On 6/18/14, Whitfield Diffie <whitfield.diffie@gmail.com> wrote:
... all the counts by me and by Diffie are somewhat flawed due to our laziness about not really counting things "right".
It wasn't laziness on my part (although I have plenty); I didn't know what you wanted. It wouldn't be difficult to produce counts of two sorts of primitives. I could do this study on my code, counting only the lisp commands I did not write myself or I could do it on the system code and count only the ones defined in C. That is easy to get from the documentation system and I believe I can send a list without much trouble.
I believe that Allan Wechsler is right in thinking that lots of the Elisp primitives are about the data structures.

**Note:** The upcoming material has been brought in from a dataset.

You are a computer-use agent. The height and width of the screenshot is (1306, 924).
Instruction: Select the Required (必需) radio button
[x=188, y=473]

Weeding those out would take more judgement.
--that is the benefit of also counting for a quite different big LISP program such as "Macsyma" rather than "Emacs" -- it will not have a lot of stuff about buffers and the cursor, but will focus artificially on other stuff. If we compared the two we could start seeing what is real versus what is an illusion. Best of all is a large corpus of different programs by different authors at different times for different purposes, but that's too much work for me. The serious studies I cited put 400 to 2000 programs in their corpus, but did only 1 language for only 1 year.

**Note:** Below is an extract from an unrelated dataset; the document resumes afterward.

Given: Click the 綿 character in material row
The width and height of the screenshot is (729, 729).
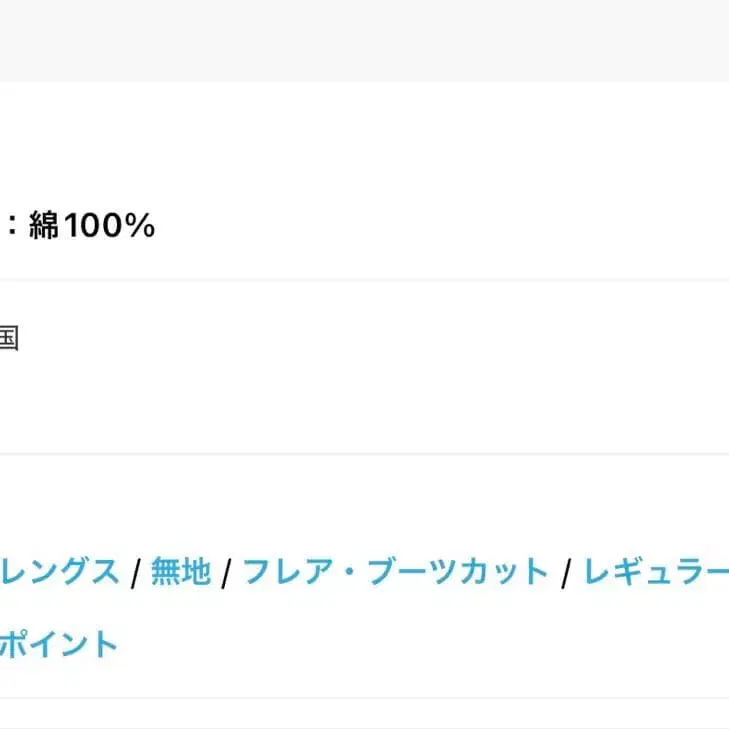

Presumably plus and times are about the fact that a language does arithmetic. As I said earlier, I think a count of words in Common Lisp would be rather different.

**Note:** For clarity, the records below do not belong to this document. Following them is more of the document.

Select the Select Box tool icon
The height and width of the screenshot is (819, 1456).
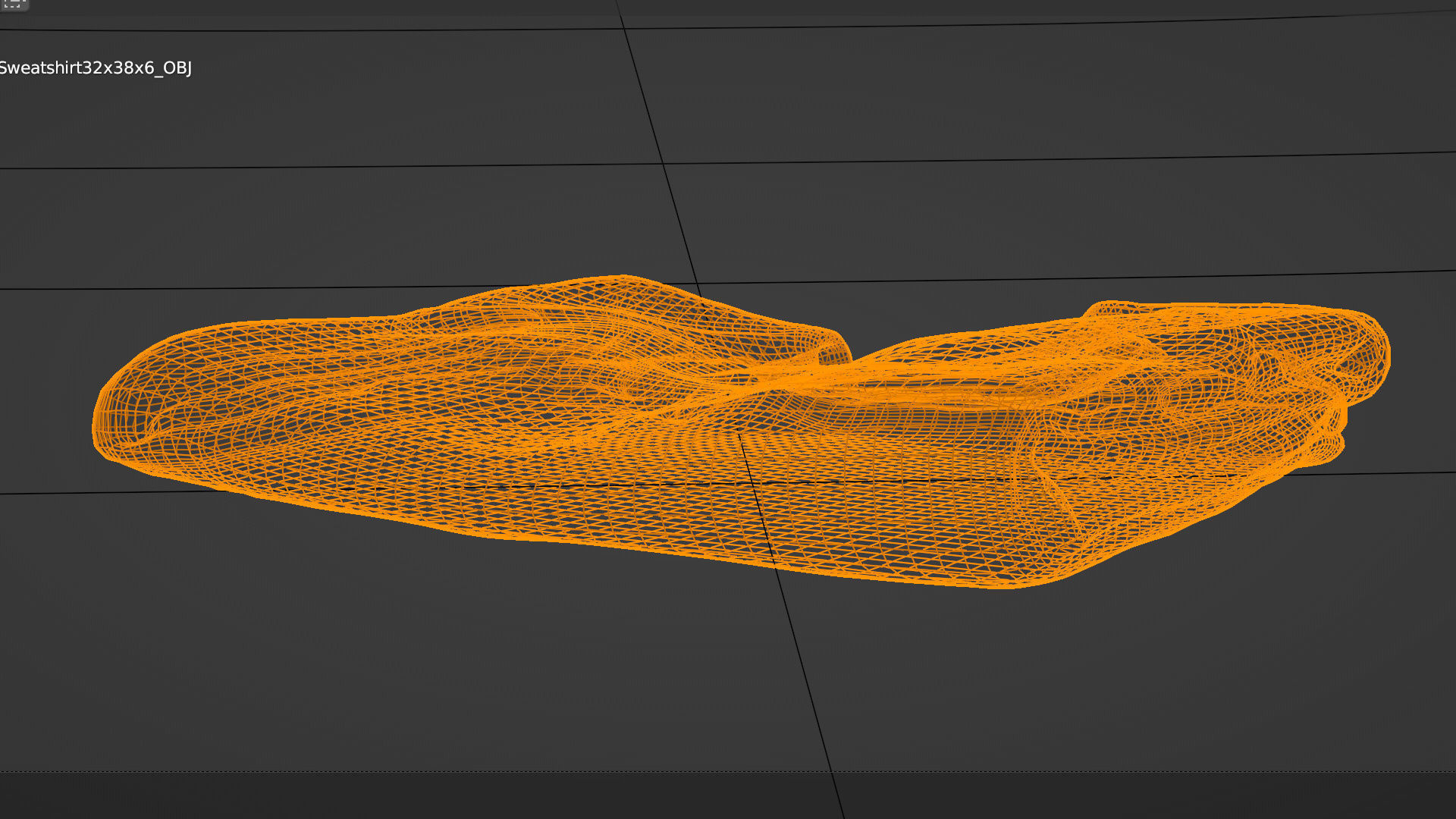[13, 4]
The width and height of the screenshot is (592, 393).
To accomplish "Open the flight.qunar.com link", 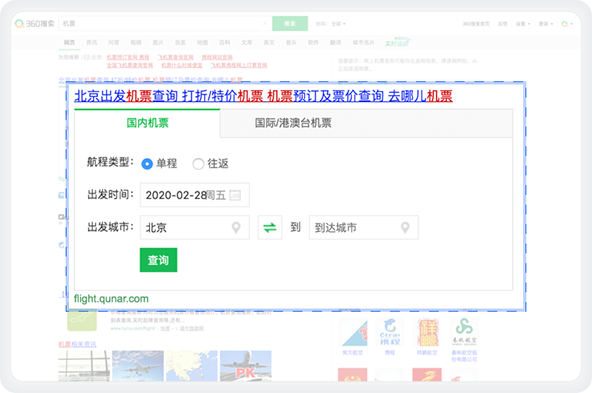I will (111, 299).
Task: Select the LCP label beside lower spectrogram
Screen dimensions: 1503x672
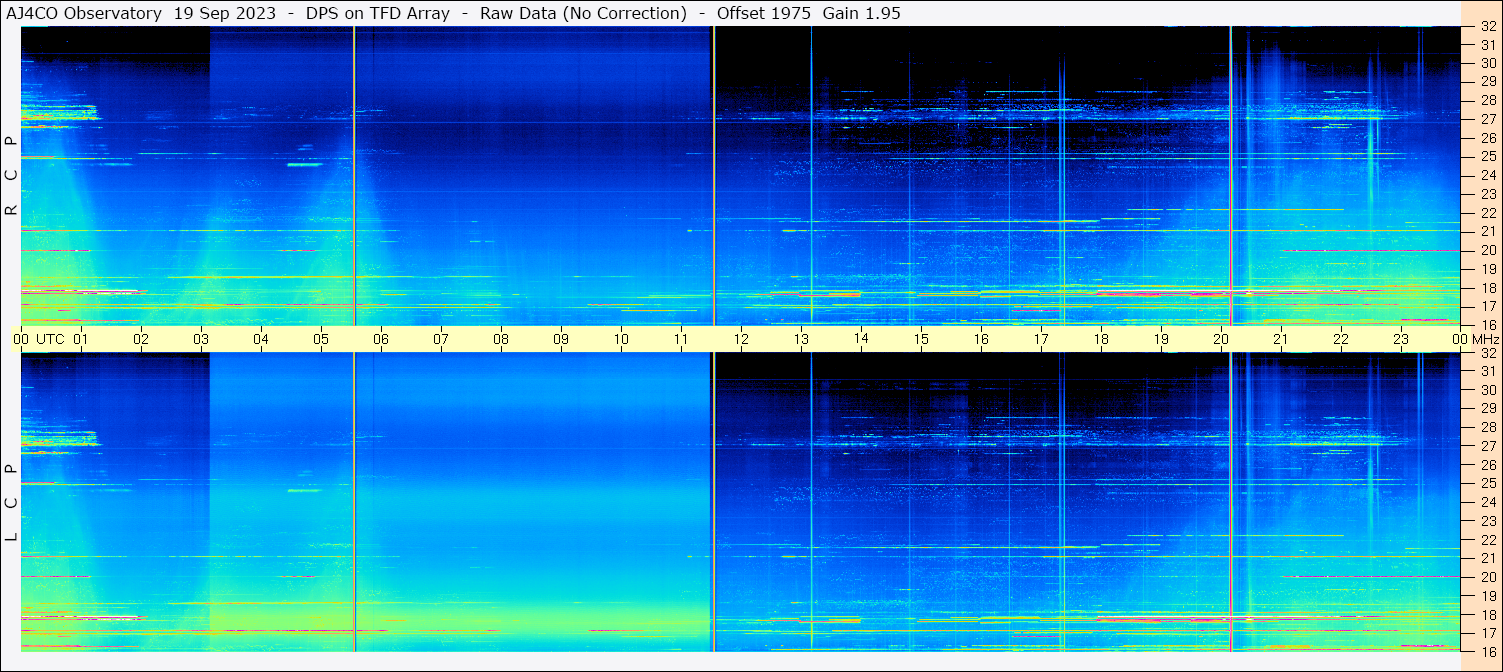Action: (11, 503)
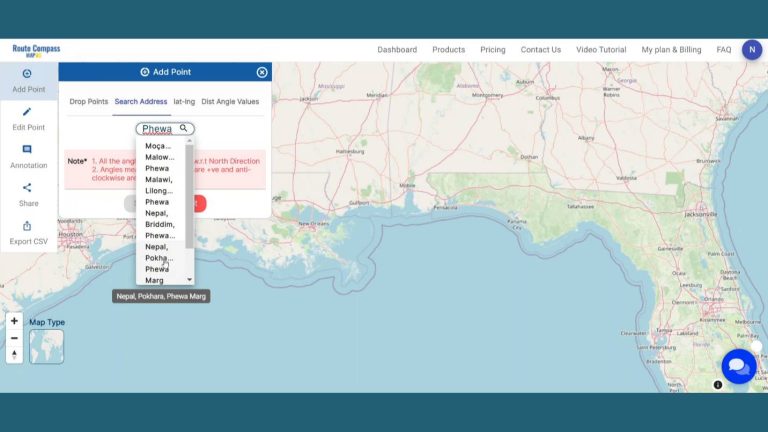
Task: Zoom in on the map
Action: click(x=14, y=321)
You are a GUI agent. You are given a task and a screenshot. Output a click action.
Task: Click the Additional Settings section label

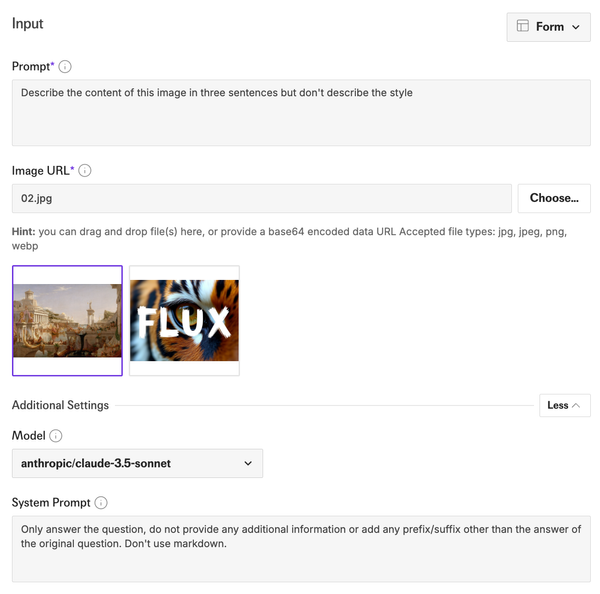60,405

--would also be of some interest... I don't think it is worth getting too buried in the details of just exactly what is the "right" question since at least for the purposes I care about, fairly low relative-accuracy counts suffice, plus it is not obvious what the "right" question is exactly anyhow. I'd also like to see a quite different language type, such as ML, examined, to see if it changes anything. As far as I can see the LISP counts mostly agree fairly well with what would naively be expected from the counts in C-like languages, if just look at the C-like subset of LISP. The stuff in LISP like car and cdr which has no C counterpart, is another thing entirely.